The Ancient Britons that Julius Caesar encountered and described were descended from Celts who emerged from modern Bohemia in the Czech Republic, spread throughout Europe, sailing down the Rhine into Britain and Ireland. The Celts would have encountered a population descended from the (Neolithic) first farmers. History tells us that first contact between groups of people who have developed separately over hundreds/thousands of years can be disastrous, and the fact that less than 1% of Scots and 4% of Irish males carry a Neolithic Y-DNA marker means that disease (and warfare) decimated the Neolithic population once the Celts arrived. A similar process would have seen the Neolithic’s obliterate the Stone Age inhabitants of Britain and Ireland thousands of years earlier.
Unsurprisingly no Roman Y-DNA can be found among males with an Irish Y-DNA signature, when it is found in Ireland it is among the Plantation Lowland Scots and English who poured into Ireland in the early 17th Century. In fact, almost 4% of Scottish Origenes Y-DNA Case Studies have exotic Roman/Mediterranean-associated Haplogroups which lead back to either Dumfriesshire or Central Scotland (close to Hadrians wall and the Antonine wall). The collapse of Roman Britain (4th Century AD) created a vacuum that would be filled by the Scots Gaels who emerged from the Isle of Skye, the Scots Irish in the Southwest (returning from an exile in Ulster/Northeast Ireland?), and Anglo-Saxons who would invade Southeast Scotland (although identifying Anglo-Saxon DNA is a challenge and appears quite rare).

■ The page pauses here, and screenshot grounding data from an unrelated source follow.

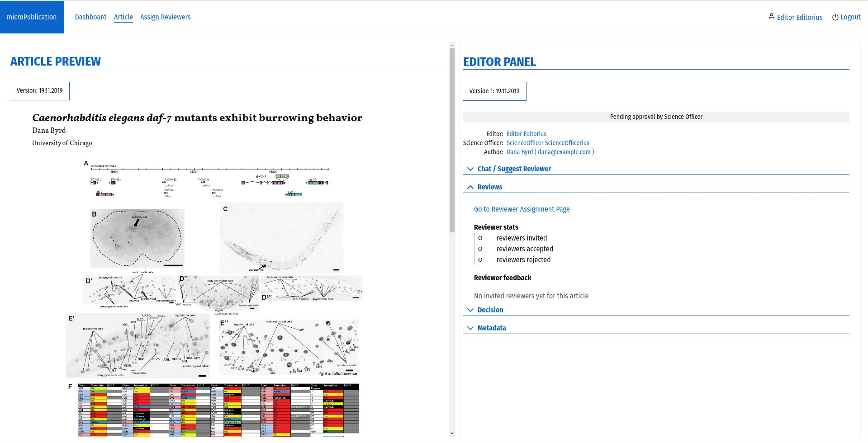Select the Article nav item
The width and height of the screenshot is (868, 443).
[123, 17]
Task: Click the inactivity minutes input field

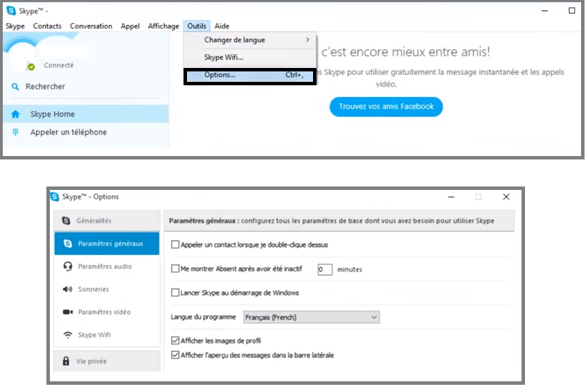Action: [325, 269]
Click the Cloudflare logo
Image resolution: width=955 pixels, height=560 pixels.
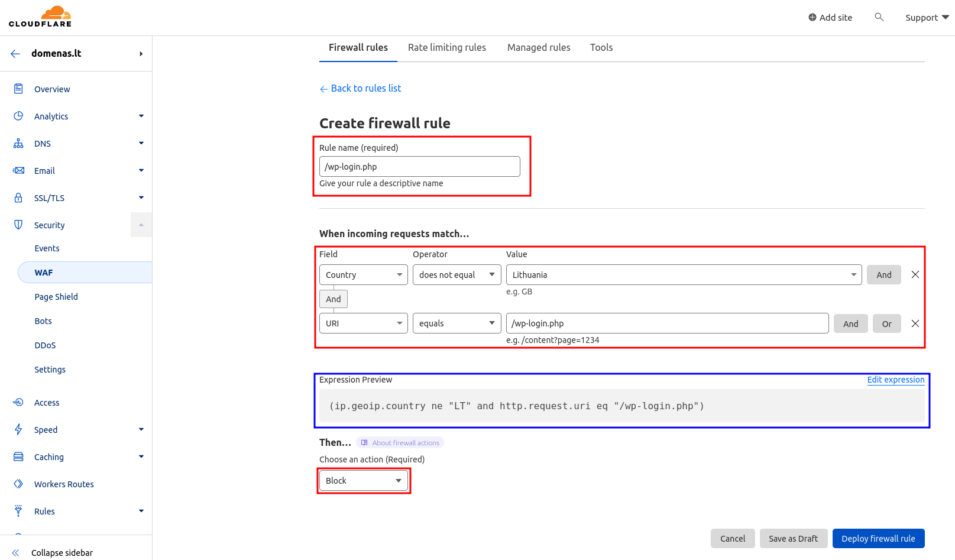click(40, 17)
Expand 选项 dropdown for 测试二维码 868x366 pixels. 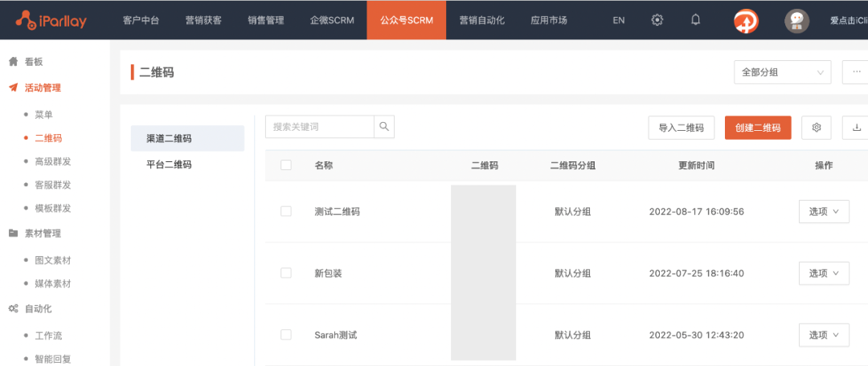[x=824, y=211]
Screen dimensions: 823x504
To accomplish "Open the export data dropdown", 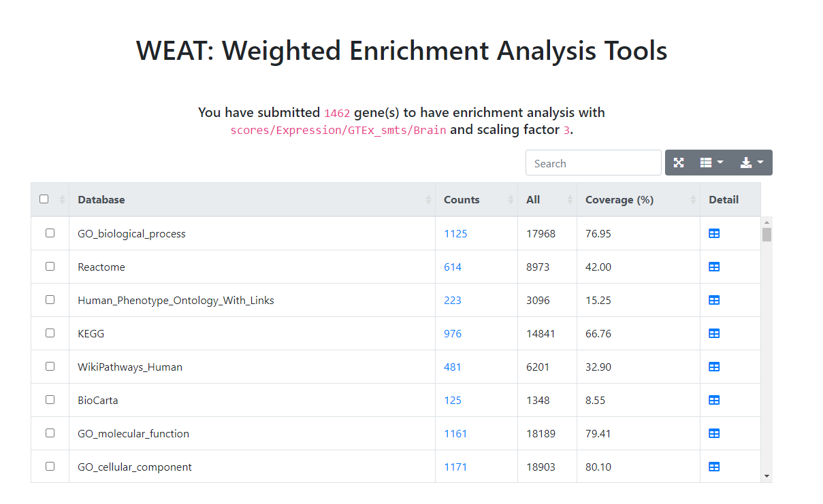I will point(752,163).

The next major input of paternal Y-DNA into Scotland and Ireland came from the Vikings (800AD), who surprisingly account for 11% of Scottish Y-DNA Case Studies (compared to 2% of Irish). Even more surprising is the fact that Viking Y-DNA is found throughout Scotland but appears centred upon Donegal in Northwest Ireland. While the Viking Age ended in England at the Battle of Hastings in 1066AD, Vikings were still active nearly 40 years later in Scotland. In around 1100AD Magnus Barelegs (King of Norway) was reasserting his control over his Scottish and Irish lands and laying claim to new lands in Southwest Scotland. What Y-DNA Case Studies reveal is that Magnus recruited a mixed army of Norse and Irish Gaels (R-M222) and conquered what would become Galloway (land of the foreign ‘Irish’ Gael). Magnus died in suspicious circumstances in Ireland, and the Irish Gaels and Vikings divided Galloway between them using the River Nith as their boundary. Today, almost 14% of Scottish Origenes Y-DNA Case Studies will reveal an Irish Gael R-M222 marker, a direct results of this Viking Age swan song. Many of the descendants of the Irish Gaels of Galloway would return to Ireland in the 17th Century but as English-speaking Protestant Lowland Scots, whose descendants would, after a couple of generations, depart for the Americas as 'Scots Irish' or 'Ulster Scots.'
While the Normans would be invited into Scotland, they would attempt to Conquer Ireland. In both countries nearly 6% of Y-DNA Case Studies show Norman Y-DNA. In Scotland, the most notable Norman ‘Stewarts’ turn out to be the descendants of Bretons (Ancient Britons from Southwest England who colonised Northwest France in around 400AD). So, upon Y-DNA testing the Breton-Stewarts show distant Y-DNA matches to many of the notable Lowland Border clans and families of Southern Scotland (reflecting their shared Ancient Briton origin).